L’AQUILA – Prosegue la prima edizione di “Ulula – lì Ulula – là”, rassegna di teatro per ragazzi e famiglie” che si svolgerà a OPI. La rassegna è realizzata dal Teatro Stabile d’Abruzzo con il sostegno della Pro loco di Opi e dal Comune di Opi e la collaborazione della Cooperativa Fantacadabra, che ne cura la direzione artistica e nasce per fare in modo da riservare, nel cartellone degli eventi estivi, uno spazio importante ai più piccoli, uno spazio che fosse divertente, di qualità e formativo, perché siamo convinti, che, soprattutto in questo periodo storico sia necessario dar vita a occasioni di incontro che siano altamente formative per i ragazzi.
Tre gli appuntamenti dedicati ai bambini ed alle famiglie che si svolgeranno nella piazza del monumento: Sabato 31 luglio lo spettacolo “Il gatto con gli stivali”. Liberamente ispirato alla favola omonima di Perrault, con Santo Cicco, Laura Tiberi e Roberto Mascioletti. Scene e costumi: Antonella Di Camillo e Daniela Verna. Musiche e canzoni di Paolo Capodacqua. Ideazione e regia Mario Fracassi.
Un giovane e sfortunato ragazzo si traveste da Gatto (assumendo su di sé il ruolo dell’eroe e, dunque, del bambino), usando l’astuzia e l’inganno, si procura ricchezza e felicità facendosi beffe del potere costituito; tale potere è rappresentato da un Orco da operetta.

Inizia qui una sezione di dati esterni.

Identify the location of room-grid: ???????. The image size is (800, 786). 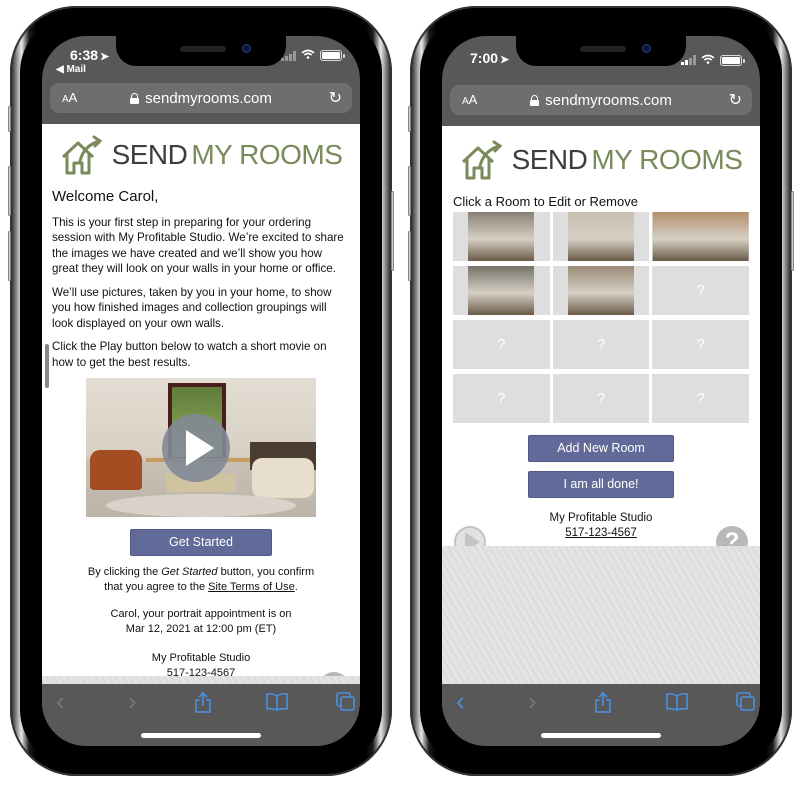
(601, 318).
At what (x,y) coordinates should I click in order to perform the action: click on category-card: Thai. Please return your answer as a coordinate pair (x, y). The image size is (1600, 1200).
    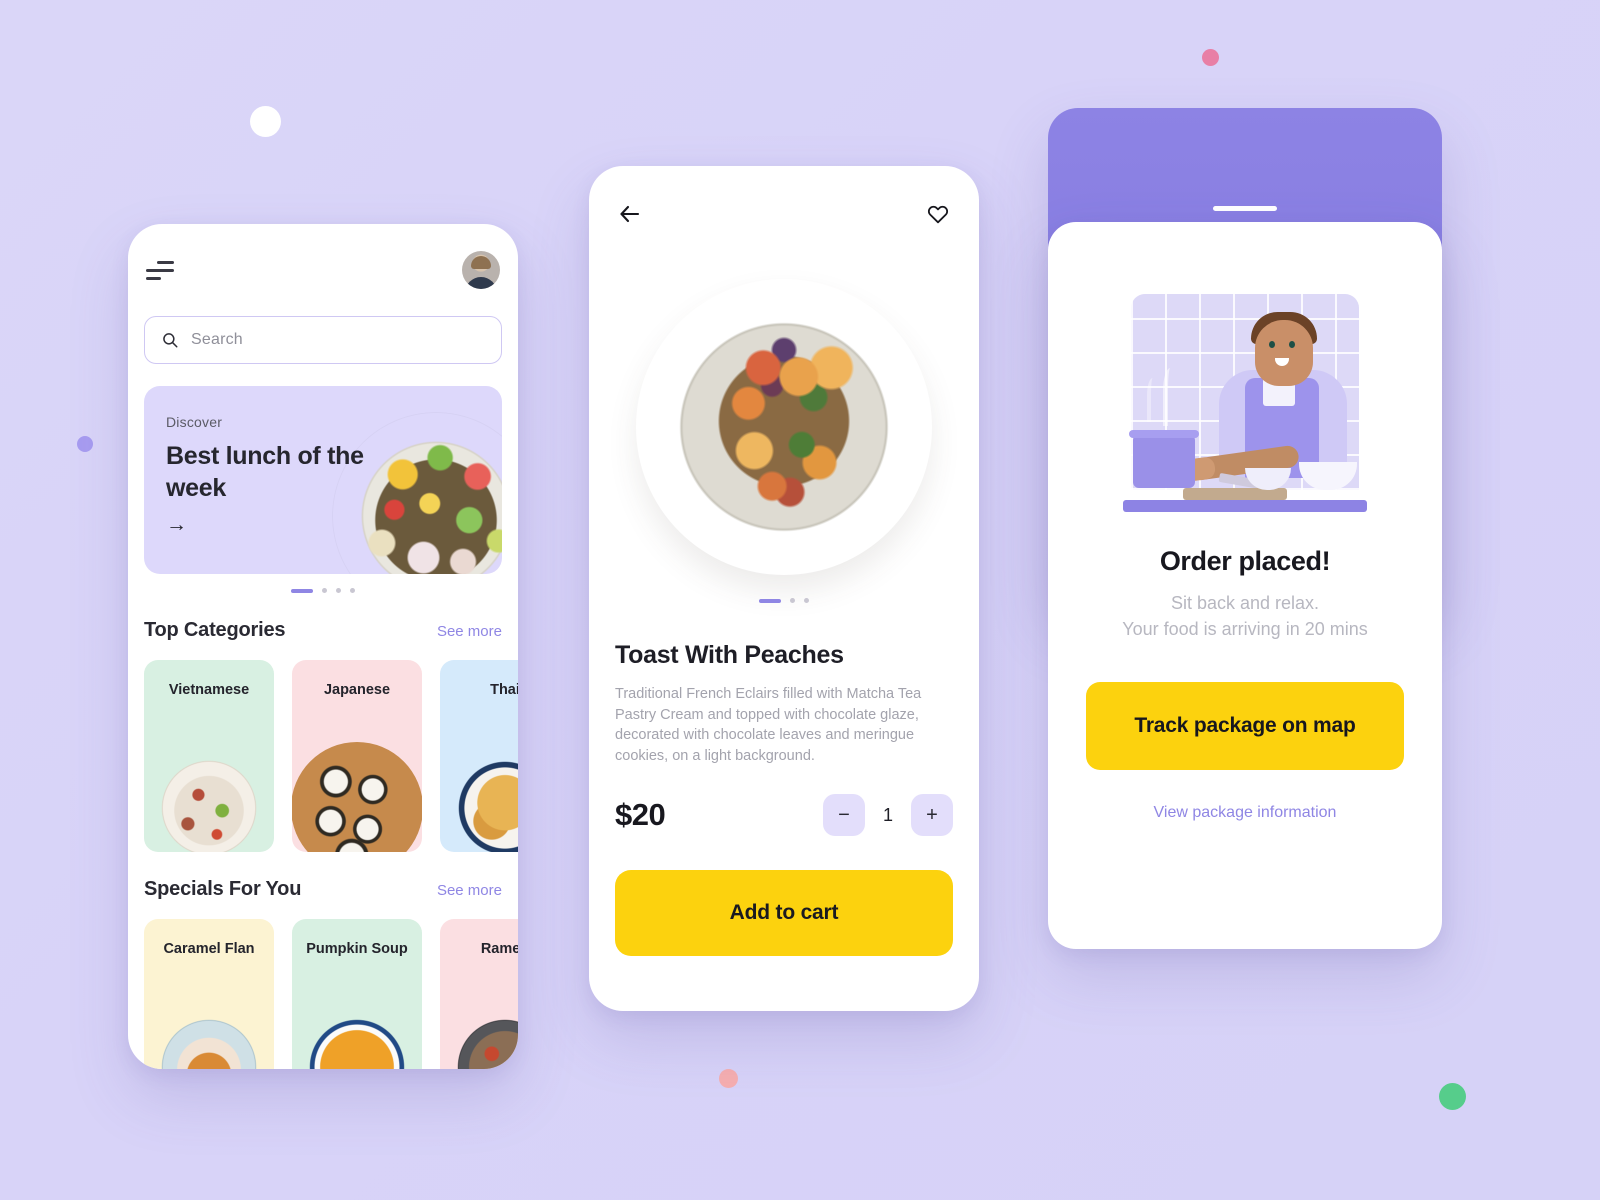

Il ragazzo, terzo figlio di un povero mugnaio, riceve in eredità una maschera e un vestito da gatto. Naturalmente è disperato, ma, quando capisce il valore dell’eredità che il padre gli ha lasciato.
Lo spettacolo si presenta come uno scherzo leggero e irridente, dove tutte le situazioni che possono prestarsi alla risata, allo sberleffo, al nonsense e all’effetto comico sono amplificate ed accentuate dagli interventi dei personaggi come in una sorta di viaggio fantastico, con il trionfo della bizzarria e del gioco.
“Abbiamo voluto leggere in questa fiaba – si legge in una nota – un riferimento esplicito alla Maschera e alla Commedia dell’Arte, trasformando il costume del ‘Gatto con gli stivali’ (che indossa il giovane ragazzo) in una sorta di costume che rimanda all’idea di un Pulcinella o un Arlecchino”.
Dedicato ai ragazzi dai 3 agli 11 anni.